第43章

作者有話要說: 我終于來了,今天又是一個潮濕的陰天,感覺真不舒服_(:з」∠)_

劉策的登基大典定在三月初,因此二月末的時候,受邀前來參加大典的各國使團就陸陸續續地到了長安,多了許多外邦人的長安也一下子就熱鬧了起來。

巫寧和早就算準了時間,丁靈國的使團到的那日,正正好好就是給黎紹做最後一次藥浴的日子,在這個過程中一直不被允許給黎紹把脈的呂秋茂也終于能摸到黎紹的手,而這一摸,呂秋茂就大驚小怪地大呼小叫起來,再看巫寧和時眼神狂熱,直纏着巫寧和要拜師,鬧得巫寧和不得不立刻帶上柳子住進官驿,跟丁靈國的使團彙合。

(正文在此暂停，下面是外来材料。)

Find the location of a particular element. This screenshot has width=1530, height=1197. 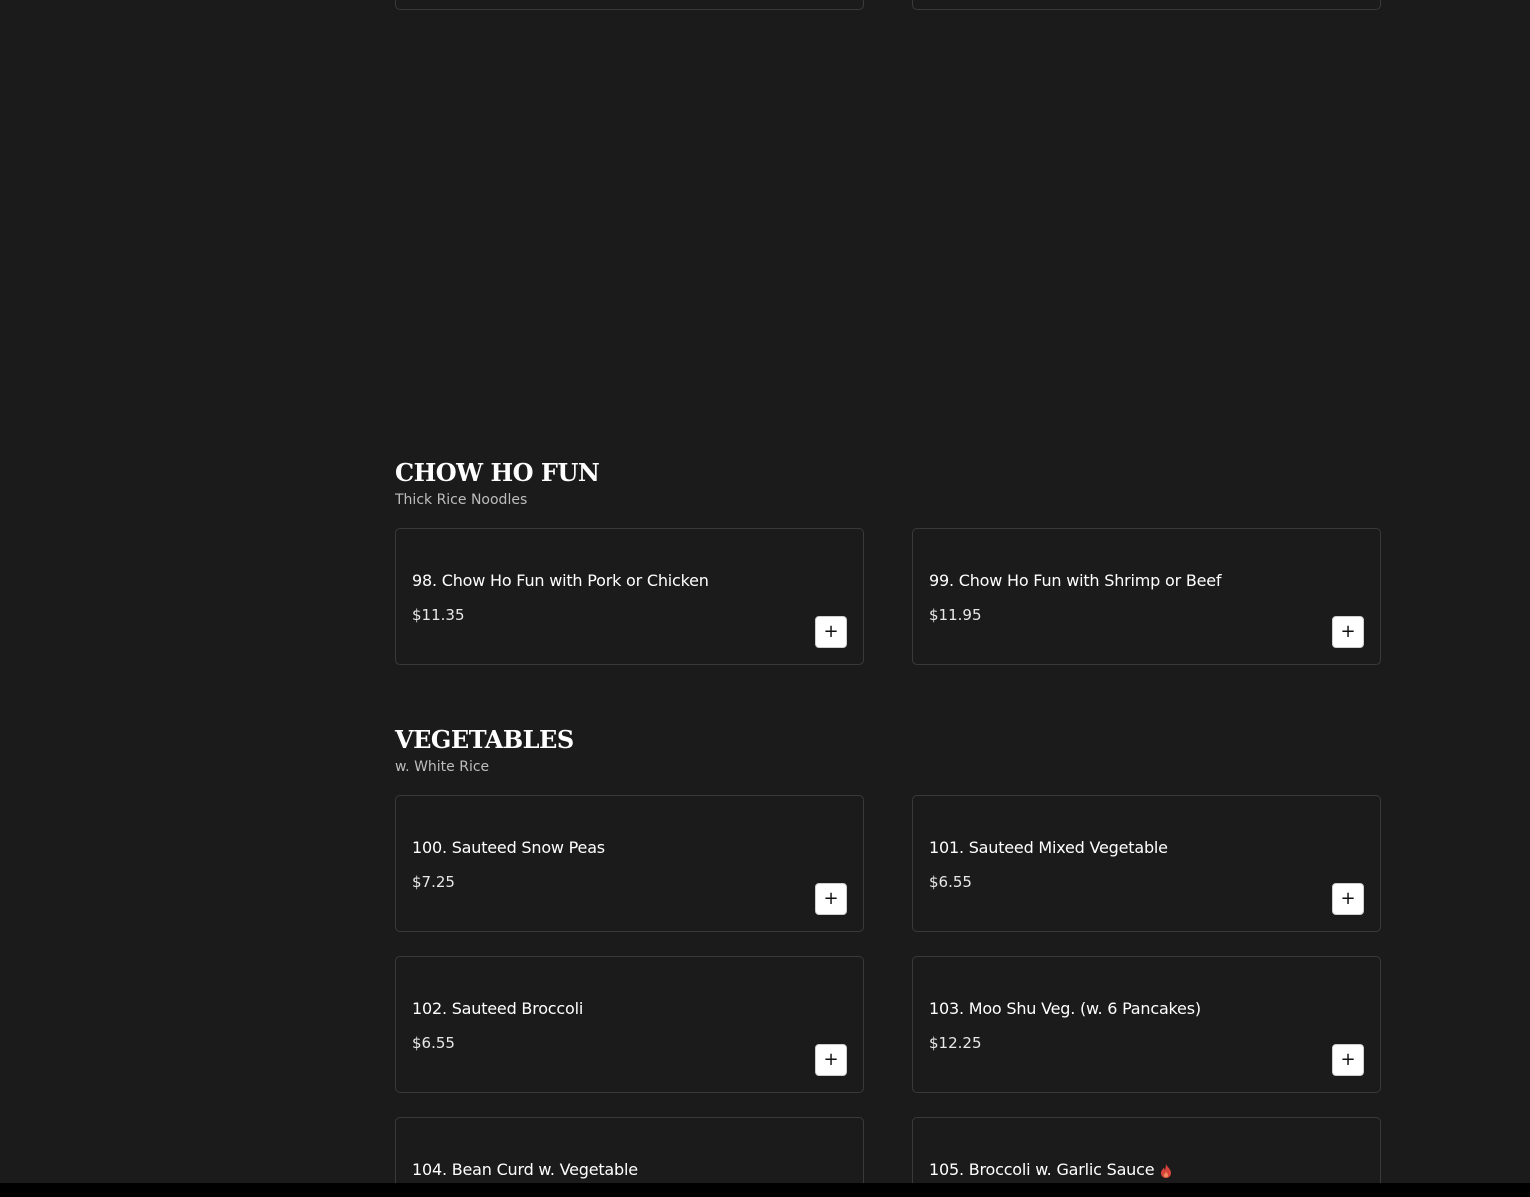

item-name: 98. Chow Ho Fun with Pork or Chicken is located at coordinates (560, 580).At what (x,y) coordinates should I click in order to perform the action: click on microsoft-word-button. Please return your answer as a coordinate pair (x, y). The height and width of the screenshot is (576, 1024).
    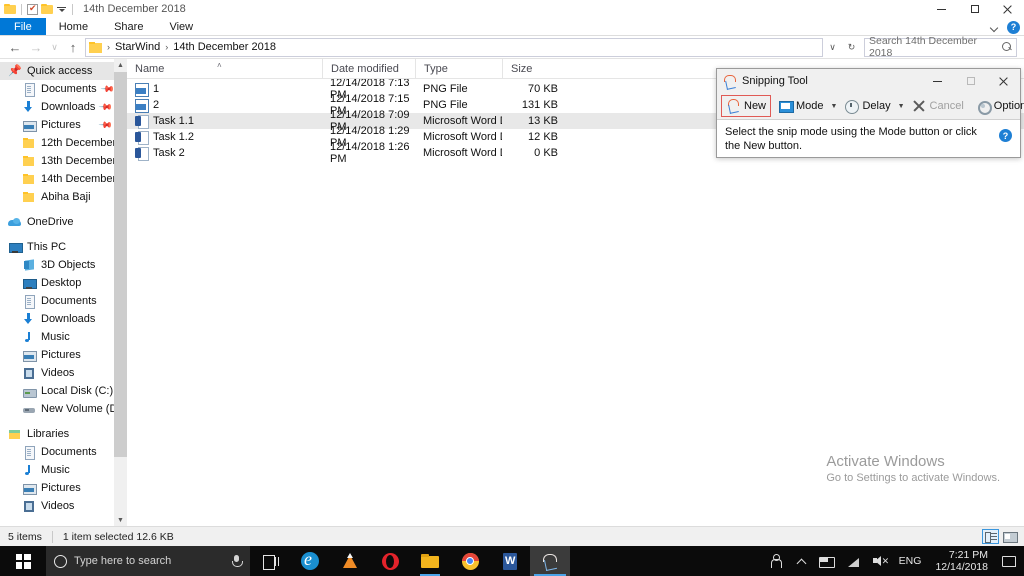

黎紹的身體從裏到外都恢複了健康,長孫伯毅也兌現了自己對巫寧和的承諾,說服了黎國的朝臣與丁靈國簽訂長達五十年的同盟協議,于是丁靈國的使團一到長安就忙碌了起來,幾乎每日都要進宮與黎國的官員商讨同盟協議中的條款,回到官驿後還要再聚在一起細細研讨,腦子裏裝滿了各種條款,每個人都魔怔了似的。

而就在雙方代表官員每天都絞盡腦汁地思考着如何才能從對方那裏獲取最大利益時,他們的上司卻非常友好地結伴同游長安去了。

“紹,來這邊!”柳子不知哪弄了一身桃紅色的衣裳,即便是在曲江邊兒花紅柳綠的場景中也十分顯眼。

“好,這就來。”嘴上應着,黎紹卻依舊不緊不慢地走在長孫伯毅身邊,只看着柳子桃紅色的身影和總能緊跟在他身邊的巫寧和淺笑。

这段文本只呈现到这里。